▸ Exercise
Give again, word for word, the line holding "This screenshot has height=722, width=576." and every line after it through the end of the data below. Omit pictures.
#### Stored data ####
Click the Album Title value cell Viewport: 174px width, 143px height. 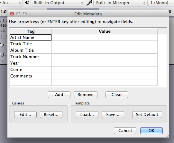point(105,50)
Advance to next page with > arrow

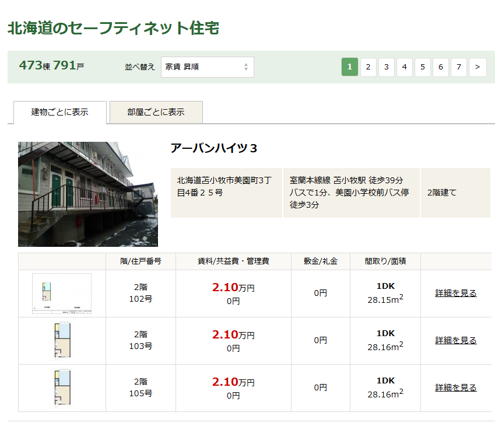[477, 67]
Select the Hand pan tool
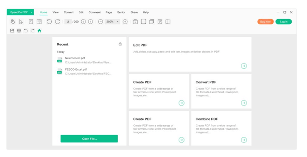The height and width of the screenshot is (157, 307). pyautogui.click(x=13, y=22)
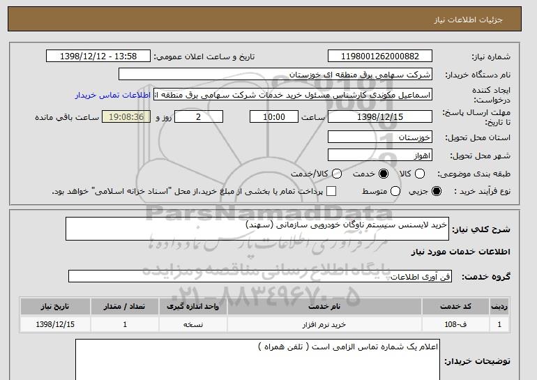This screenshot has height=380, width=537.
Task: Click the response deadline date 1398/12/15 field
Action: click(380, 116)
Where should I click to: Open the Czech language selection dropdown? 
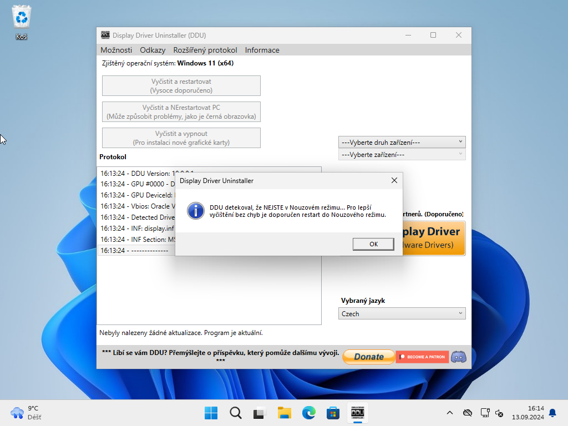pos(402,313)
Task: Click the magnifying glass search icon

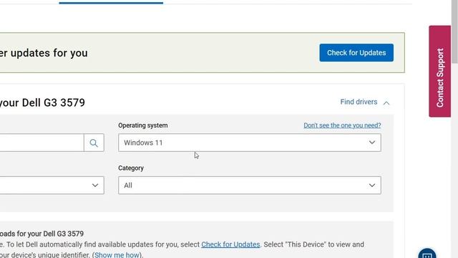Action: pos(94,143)
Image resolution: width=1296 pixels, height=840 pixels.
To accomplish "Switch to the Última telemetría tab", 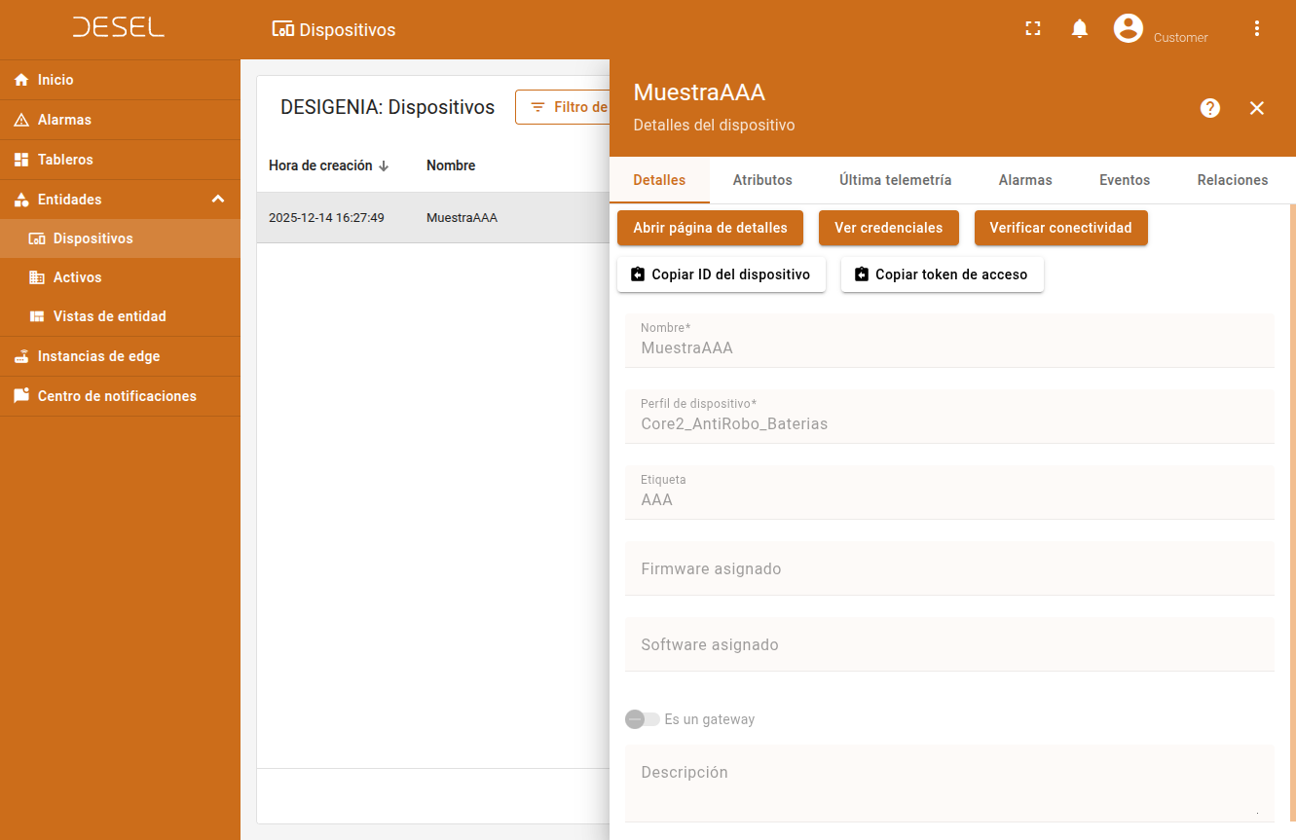I will tap(895, 180).
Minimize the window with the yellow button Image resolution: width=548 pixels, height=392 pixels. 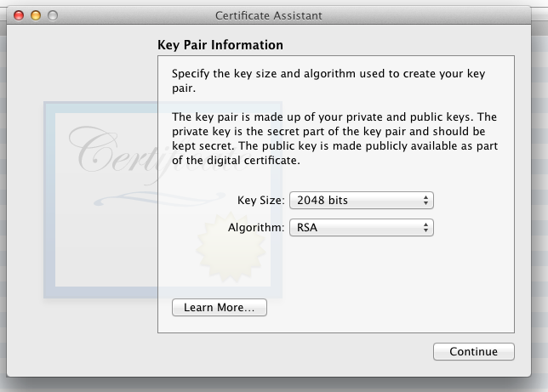pos(36,15)
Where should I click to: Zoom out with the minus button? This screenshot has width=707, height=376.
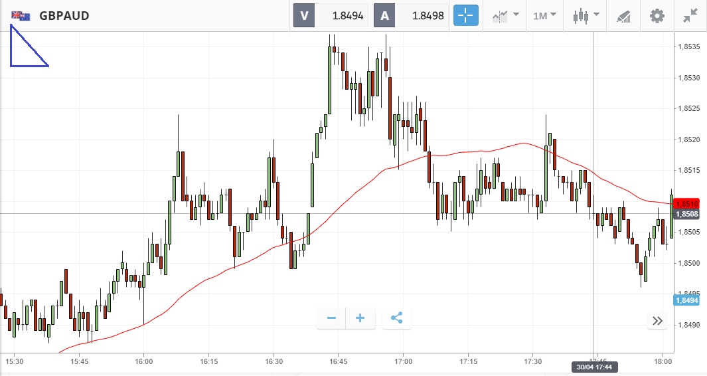pos(331,318)
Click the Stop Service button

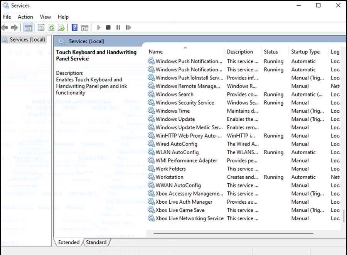tap(108, 27)
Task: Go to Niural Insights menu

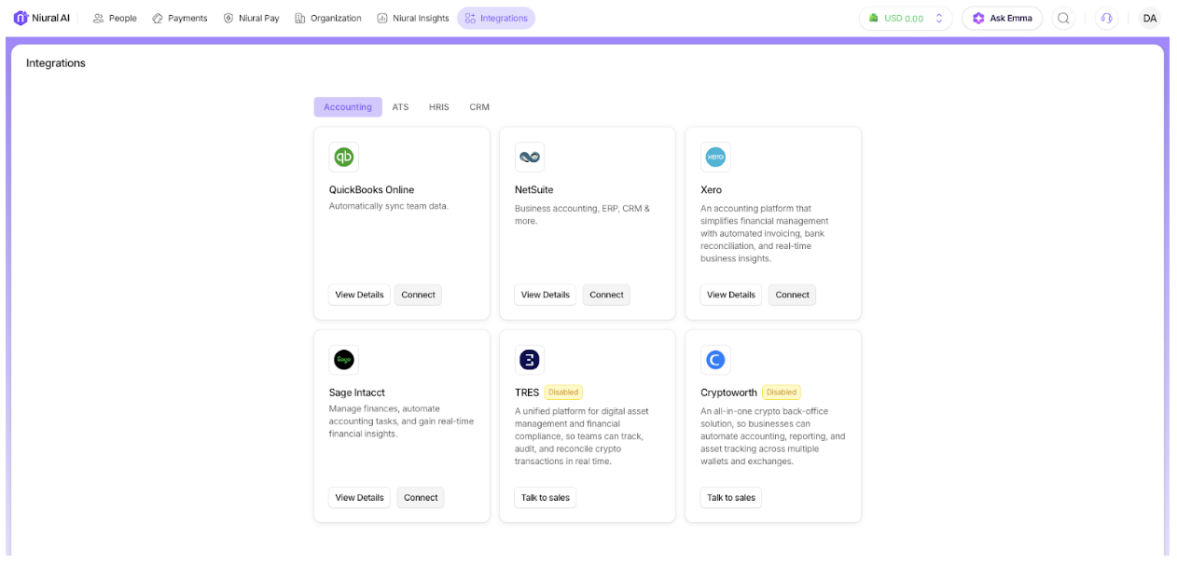Action: [413, 18]
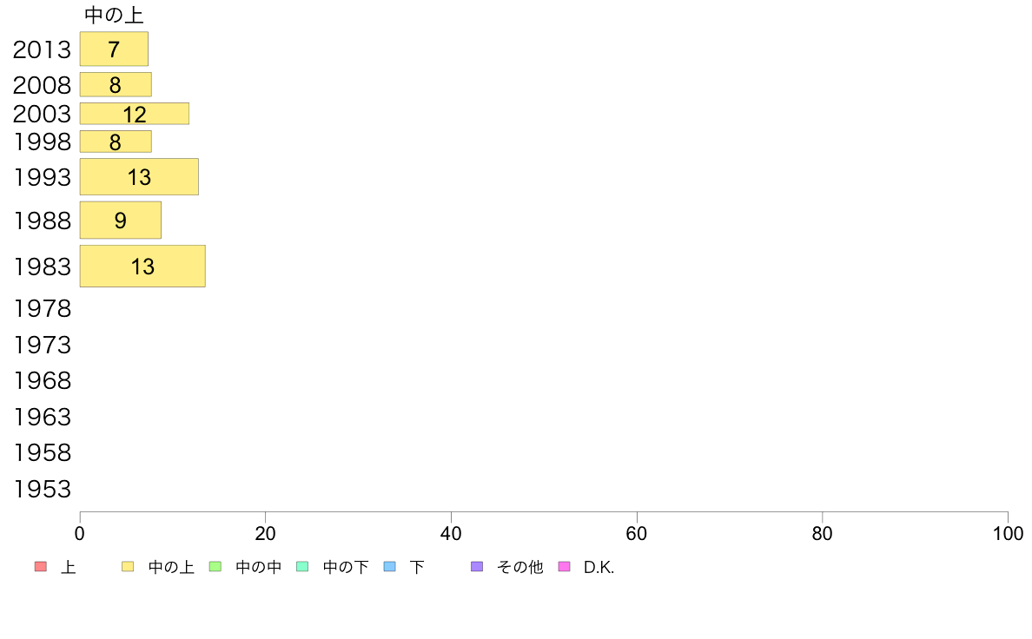Screen dimensions: 1032x639
Task: Select the 1983 bar showing 13
Action: pos(142,266)
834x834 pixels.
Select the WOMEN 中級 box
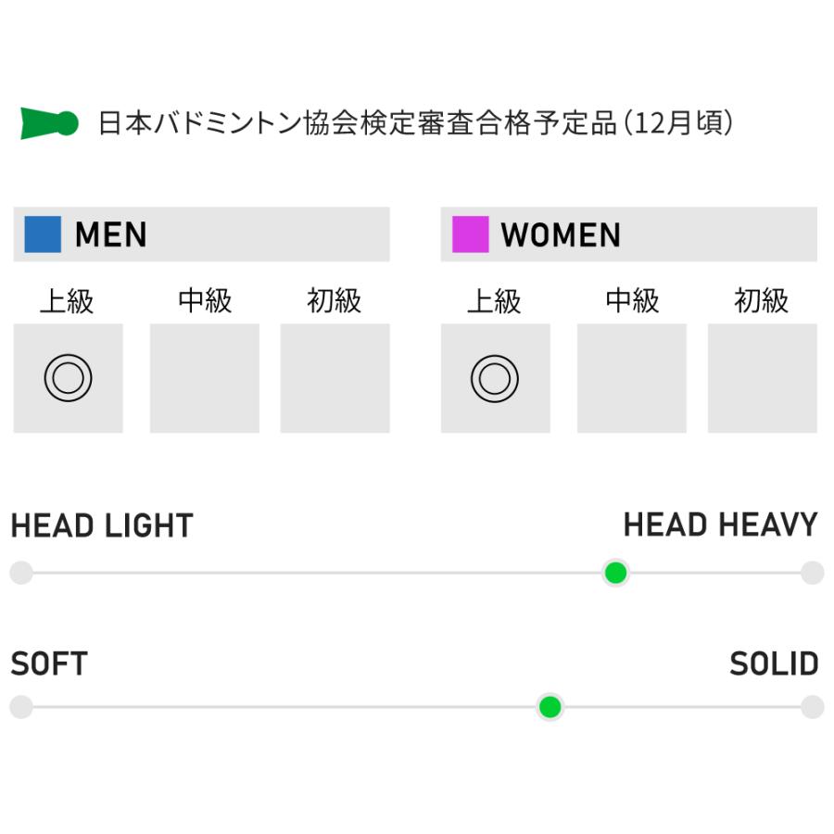point(631,378)
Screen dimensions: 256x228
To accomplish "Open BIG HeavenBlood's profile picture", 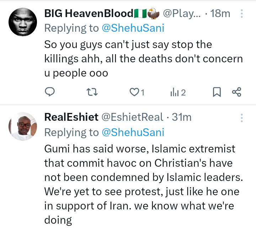I will [x=22, y=21].
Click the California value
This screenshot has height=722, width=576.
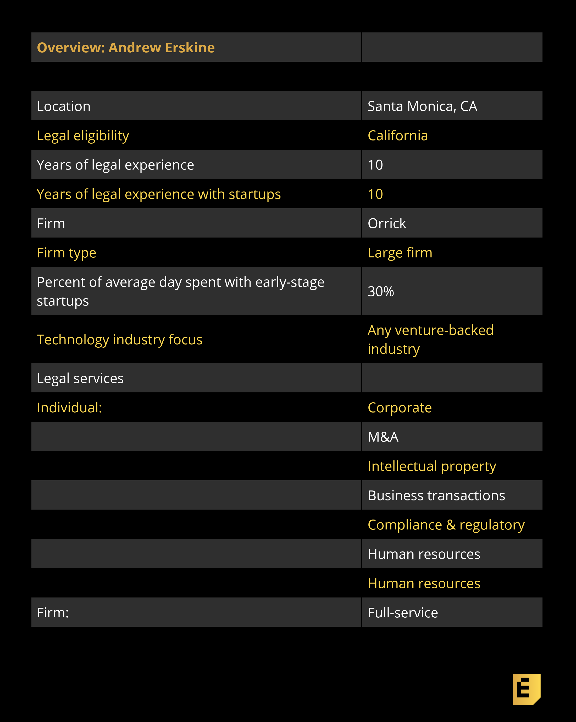[x=398, y=136]
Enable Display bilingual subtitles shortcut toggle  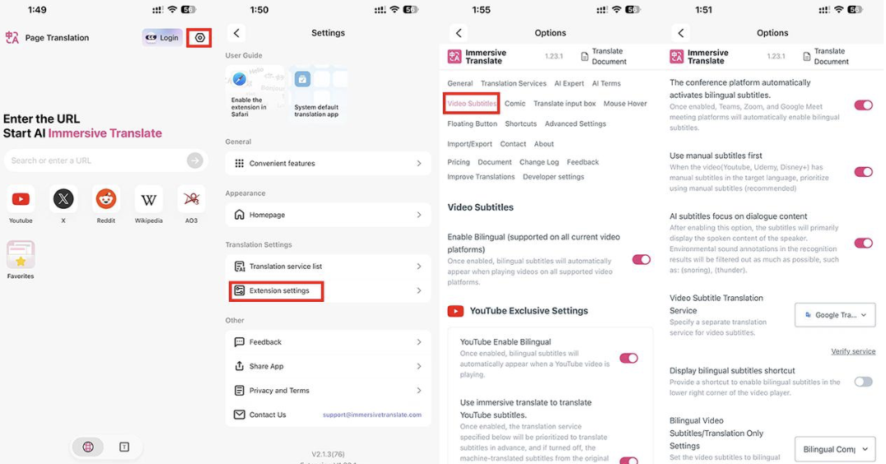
####
▸ Response to this exercise
This screenshot has height=722, width=576.
[x=398, y=136]
Enable Display bilingual subtitles shortcut toggle  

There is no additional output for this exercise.